## [Data extract]

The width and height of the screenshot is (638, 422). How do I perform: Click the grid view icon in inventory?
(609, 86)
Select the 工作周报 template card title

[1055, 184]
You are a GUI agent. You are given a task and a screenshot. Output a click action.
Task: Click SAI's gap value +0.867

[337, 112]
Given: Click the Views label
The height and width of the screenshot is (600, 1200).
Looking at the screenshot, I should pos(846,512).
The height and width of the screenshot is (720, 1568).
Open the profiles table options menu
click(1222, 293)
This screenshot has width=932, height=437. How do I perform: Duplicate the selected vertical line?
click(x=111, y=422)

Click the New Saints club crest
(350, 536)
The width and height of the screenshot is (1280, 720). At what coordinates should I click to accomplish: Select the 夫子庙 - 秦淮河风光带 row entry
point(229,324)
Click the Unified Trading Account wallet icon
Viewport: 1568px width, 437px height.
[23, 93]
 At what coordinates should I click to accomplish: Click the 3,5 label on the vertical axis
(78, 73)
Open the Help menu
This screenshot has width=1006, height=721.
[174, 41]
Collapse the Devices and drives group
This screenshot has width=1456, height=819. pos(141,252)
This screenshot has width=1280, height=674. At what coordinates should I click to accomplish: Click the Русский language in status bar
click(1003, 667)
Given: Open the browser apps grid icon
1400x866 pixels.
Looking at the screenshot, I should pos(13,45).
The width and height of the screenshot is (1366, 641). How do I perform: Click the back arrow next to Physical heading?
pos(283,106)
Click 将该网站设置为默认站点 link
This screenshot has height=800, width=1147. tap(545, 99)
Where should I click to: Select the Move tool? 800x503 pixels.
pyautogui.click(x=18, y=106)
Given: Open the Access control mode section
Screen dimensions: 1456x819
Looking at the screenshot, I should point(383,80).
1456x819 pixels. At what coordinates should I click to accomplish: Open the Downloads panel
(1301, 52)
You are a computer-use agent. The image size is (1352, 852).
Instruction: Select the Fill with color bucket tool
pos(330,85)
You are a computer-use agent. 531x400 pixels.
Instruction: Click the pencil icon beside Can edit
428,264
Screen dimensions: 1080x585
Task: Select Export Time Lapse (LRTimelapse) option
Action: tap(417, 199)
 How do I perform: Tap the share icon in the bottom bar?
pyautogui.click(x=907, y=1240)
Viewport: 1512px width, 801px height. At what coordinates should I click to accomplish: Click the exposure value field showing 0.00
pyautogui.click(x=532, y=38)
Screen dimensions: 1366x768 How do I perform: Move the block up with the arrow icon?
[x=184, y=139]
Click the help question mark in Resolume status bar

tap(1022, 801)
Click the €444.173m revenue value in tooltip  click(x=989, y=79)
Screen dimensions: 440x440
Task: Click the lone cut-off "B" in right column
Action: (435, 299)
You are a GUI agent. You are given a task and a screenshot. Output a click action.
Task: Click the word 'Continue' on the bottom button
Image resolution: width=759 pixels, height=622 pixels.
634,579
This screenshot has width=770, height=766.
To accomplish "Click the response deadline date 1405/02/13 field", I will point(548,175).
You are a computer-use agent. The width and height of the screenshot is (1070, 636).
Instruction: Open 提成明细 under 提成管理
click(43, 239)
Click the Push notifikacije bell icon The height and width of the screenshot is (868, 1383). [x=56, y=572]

## [The exercise]
Pull out every item above and copy each one word for word.

## [Result]
The width and height of the screenshot is (638, 422). How do I perform: Click the grid view icon in inventory?
(609, 86)
Select the 工作周报 template card title

[1055, 184]
You are a GUI agent. You are given a task and a screenshot. Output a click action.
Task: Click SAI's gap value +0.867

[337, 112]
Given: Click the Views label
The height and width of the screenshot is (600, 1200).
Looking at the screenshot, I should pos(846,512).
The height and width of the screenshot is (720, 1568).
Open the profiles table options menu
click(1222, 293)
This screenshot has width=932, height=437. How do I perform: Duplicate the selected vertical line?
click(x=111, y=422)

Click the New Saints club crest
(350, 536)
The width and height of the screenshot is (1280, 720). At what coordinates should I click to accomplish: Select the 夫子庙 - 秦淮河风光带 row entry
point(229,324)
Click the Unified Trading Account wallet icon
Viewport: 1568px width, 437px height.
[23, 93]
 At what coordinates should I click to accomplish: Click the 3,5 label on the vertical axis
(78, 73)
Open the Help menu
This screenshot has width=1006, height=721.
[174, 41]
Collapse the Devices and drives group
This screenshot has width=1456, height=819. pos(141,252)
This screenshot has width=1280, height=674. At what coordinates should I click to accomplish: Click the Русский language in status bar
click(1003, 667)
Given: Open the browser apps grid icon
1400x866 pixels.
Looking at the screenshot, I should pos(13,45).
The width and height of the screenshot is (1366, 641). How do I perform: Click the back arrow next to Physical heading?
pos(283,106)
Click 将该网站设置为默认站点 link
This screenshot has height=800, width=1147. tap(545, 99)
Where should I click to: Select the Move tool? 800x503 pixels.
pyautogui.click(x=18, y=106)
Given: Open the Access control mode section
Screen dimensions: 1456x819
Looking at the screenshot, I should point(383,80).
1456x819 pixels. At what coordinates should I click to accomplish: Open the Downloads panel
(1301, 52)
You are a computer-use agent. The image size is (1352, 852).
Instruction: Select the Fill with color bucket tool
pos(330,85)
You are a computer-use agent. 531x400 pixels.
Instruction: Click the pencil icon beside Can edit
428,264
Screen dimensions: 1080x585
Task: Select Export Time Lapse (LRTimelapse) option
Action: tap(417, 199)
 How do I perform: Tap the share icon in the bottom bar?
pyautogui.click(x=907, y=1240)
Viewport: 1512px width, 801px height. At what coordinates should I click to accomplish: Click the exposure value field showing 0.00
pyautogui.click(x=532, y=38)
Screen dimensions: 1366x768 How do I perform: Move the block up with the arrow icon?
[x=184, y=139]
Click the help question mark in Resolume status bar

tap(1022, 801)
Click the €444.173m revenue value in tooltip  click(x=989, y=79)
Screen dimensions: 440x440
Task: Click the lone cut-off "B" in right column
Action: (435, 299)
You are a GUI agent. You are given a task and a screenshot. Output a click action.
Task: Click the word 'Continue' on the bottom button
Image resolution: width=759 pixels, height=622 pixels.
634,579
This screenshot has width=770, height=766.
To accomplish "Click the response deadline date 1405/02/13 field", I will point(548,175).
You are a computer-use agent. The width and height of the screenshot is (1070, 636).
Instruction: Open 提成明细 under 提成管理
click(43, 239)
Click the Push notifikacije bell icon The height and width of the screenshot is (868, 1383). [x=56, y=572]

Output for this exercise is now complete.